Eglises d'Asie

A Hô Chi Minh-Ville et à Phat Diêm: une même suspicion?

Publié le 18/03/2010




Les garderies d’enfants tenues par les religieuses relèveraient-elles de la haute politique? C’est ce que sembleraient indiquer les consignes envoyées par le Service de l’éducation à ses permanences de Hô Chi Minh-Ville: “Etant donné la situation internationale et nationale qui soulève une série de questions complexes, les autorisations d’ouverture de classes seront délivrées avec parcimonie, prudence et réserve … Cette année, les autorisations d’ouverture accordées aux classes d’obédience religieuse doivent être très limitées. Chaque arrondissement, si le besoin s’en fait sentir et si toutes les conditions sont réunies à un niveau élevé, délivrera au maximum une ou deux autorisations … Elles ne seront accordées qu’aux classes ayant déjà effectivement fonctionné durant l’année scolaire 89-90” (19).

Ces nouvelles consignes sont spécialement destinées aux écoles enfantines tenues par les religieuses qui, jusqu’ici, étaient régies par une réglementation générale pour les écoles privées, publiée en 1988 (20). Il est probable que les “questions complexes” que mentionne ce texte sont celles soulevées, dans le monde et au Vietnam, par l’actuel effondrement des régimes socialistes européens. Comme il n’est pas vraisemblable que les garderies d’enfants puissent être considérées comme d’éventuels foyers de contestation, on peut penser que ces dernières mesures sont motivées par la vigilance vis-à-vis de toute opposition potentielle, préconisée par le 8ème plenum du mois de mars 90 (21): sont entre autres visés les religions et tout ce qui pourrait être un accroissement de leur influence.
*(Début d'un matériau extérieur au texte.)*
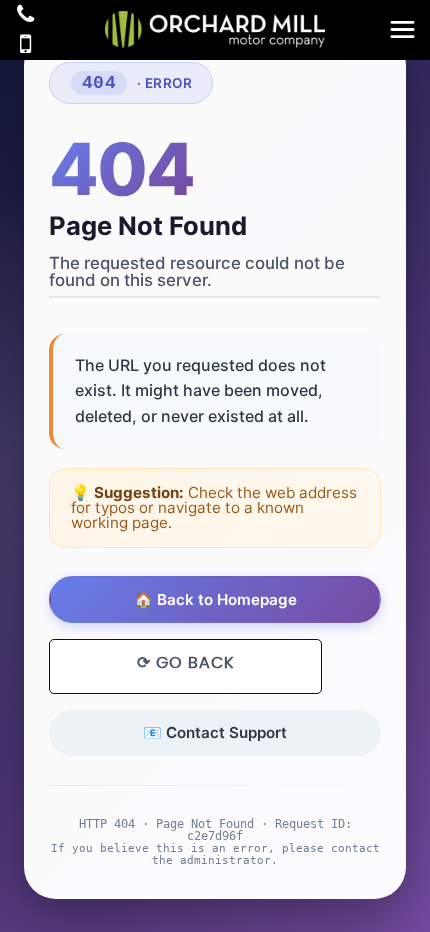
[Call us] (25, 16)
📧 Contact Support (215, 732)
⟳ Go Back (185, 663)
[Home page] (215, 29)
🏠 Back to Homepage (215, 599)
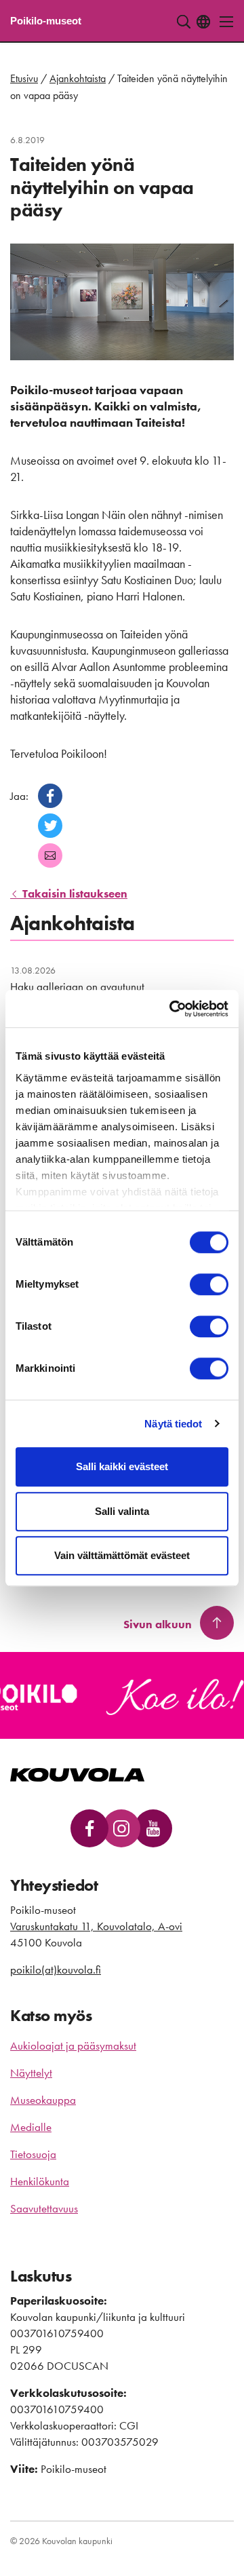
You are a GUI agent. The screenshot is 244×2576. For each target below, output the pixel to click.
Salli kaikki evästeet (122, 1466)
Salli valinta (122, 1511)
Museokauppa (43, 2099)
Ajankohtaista (77, 78)
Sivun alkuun (157, 1624)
Ce texte a suscité une inquiétude générale parmi les congrégations religieuses et les parents d’élèves dont certains sont des cadres supérieurs du régime actuel. Dans beaucoup de congrégations, on avait profité des vacances d’été pour améliorer les locaux d’enseignement et les rendre plus conformes aux critères préconisés par la réglementation de 1988. Or, les conditions exigées par les nouvelles directives à l’usage des écoles religieuses sont beaucoup plus sévères. Alors que dans les salles de classe ordinaires, on ne réclame qu’un mètre carré et demi d’espace par élève, les établissements religieux, eux, devraient fournir 2 mètres carrés à chacun de leurs élèves. Au début du mois de septembre, seules 3 congrégations ont été autorisées à ouvrir des classes maternelles, en 3 endroits. Les autres classes vont, probablement comme l’an dernier, continuer à fonctionner dans une semi-illégalité.
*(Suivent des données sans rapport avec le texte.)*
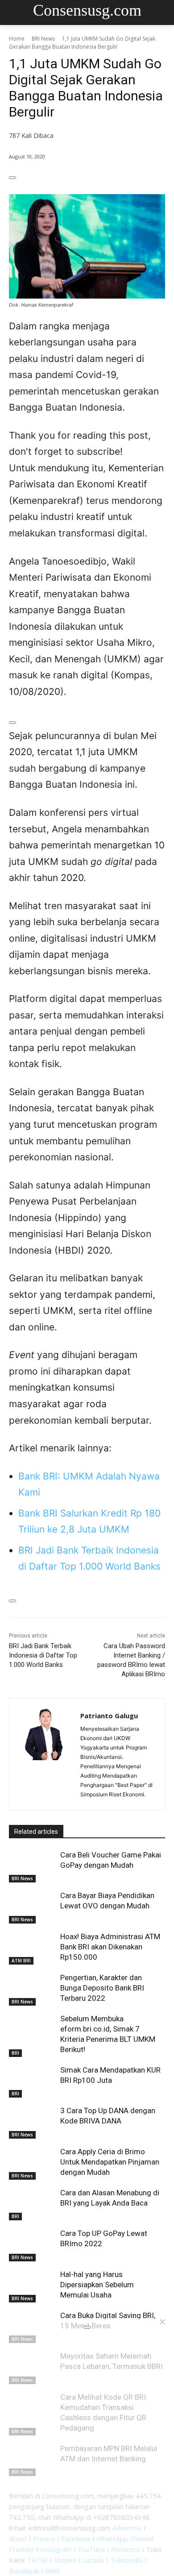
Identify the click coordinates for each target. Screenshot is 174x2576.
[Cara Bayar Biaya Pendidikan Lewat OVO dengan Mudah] (32, 1907)
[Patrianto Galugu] (45, 1754)
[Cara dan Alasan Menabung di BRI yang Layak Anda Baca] (32, 2204)
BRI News (43, 38)
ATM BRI (21, 1960)
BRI (15, 2053)
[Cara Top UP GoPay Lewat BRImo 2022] (32, 2244)
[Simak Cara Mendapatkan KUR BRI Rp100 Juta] (32, 2081)
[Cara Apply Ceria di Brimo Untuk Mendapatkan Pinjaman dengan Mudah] (32, 2163)
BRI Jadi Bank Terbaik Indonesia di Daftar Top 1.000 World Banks (43, 1655)
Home (17, 38)
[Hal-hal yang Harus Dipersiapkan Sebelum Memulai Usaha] (32, 2285)
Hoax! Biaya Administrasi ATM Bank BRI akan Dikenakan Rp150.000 (110, 1946)
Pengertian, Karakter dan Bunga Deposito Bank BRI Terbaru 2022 (102, 1988)
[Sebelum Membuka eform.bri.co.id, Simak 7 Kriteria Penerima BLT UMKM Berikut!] (32, 2030)
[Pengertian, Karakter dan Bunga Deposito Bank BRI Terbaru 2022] (32, 1989)
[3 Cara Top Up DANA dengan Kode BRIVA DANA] (32, 2122)
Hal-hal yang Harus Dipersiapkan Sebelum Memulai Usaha (97, 2284)
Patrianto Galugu (109, 1715)
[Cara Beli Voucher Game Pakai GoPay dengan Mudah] (32, 1866)
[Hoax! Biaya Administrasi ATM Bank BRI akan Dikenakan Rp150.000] (32, 1948)
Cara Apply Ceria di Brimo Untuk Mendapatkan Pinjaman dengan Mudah (109, 2162)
Un autre incident, cette fois-ci au Nord-Vietnam, témoigne de la même suspicion portée par les autorités à toute manifestation trop visible de l’Eglise catholique. Selon une agence de presse (22), l’annonce radiodiffusée d’une indulgence accordée par le Saint-Père aux fidèles du diocèse de Phat Diêm à l’occasion du centième anniversaire de l’édification de la cathédrale, aurait provoqué “une certaine nervosité” chez les autorités. Ces dernières craignent que l’année jubilaire organisée par le diocèse, qui devrait commencer le 7 octobre, ne provoque, à la faveur de l’affluence des fidèles, des troubles qui favoriseraient l’expression de sentiments antigouvernementaux … Le diocèse de Phat Diêm, avec ses deux évêques, ses dix prêtres et, selon certaines estimations, ses 150 000 fidèles, est un des plus dynamiques du Nord-Vietnam. Les chrétiens de Phat Diêm avaient été très nombreux à venir saluer le représentant du pape, le cardinal Etchegaray, lors de son voyage au Vietnam, au mois de juillet 89 (23).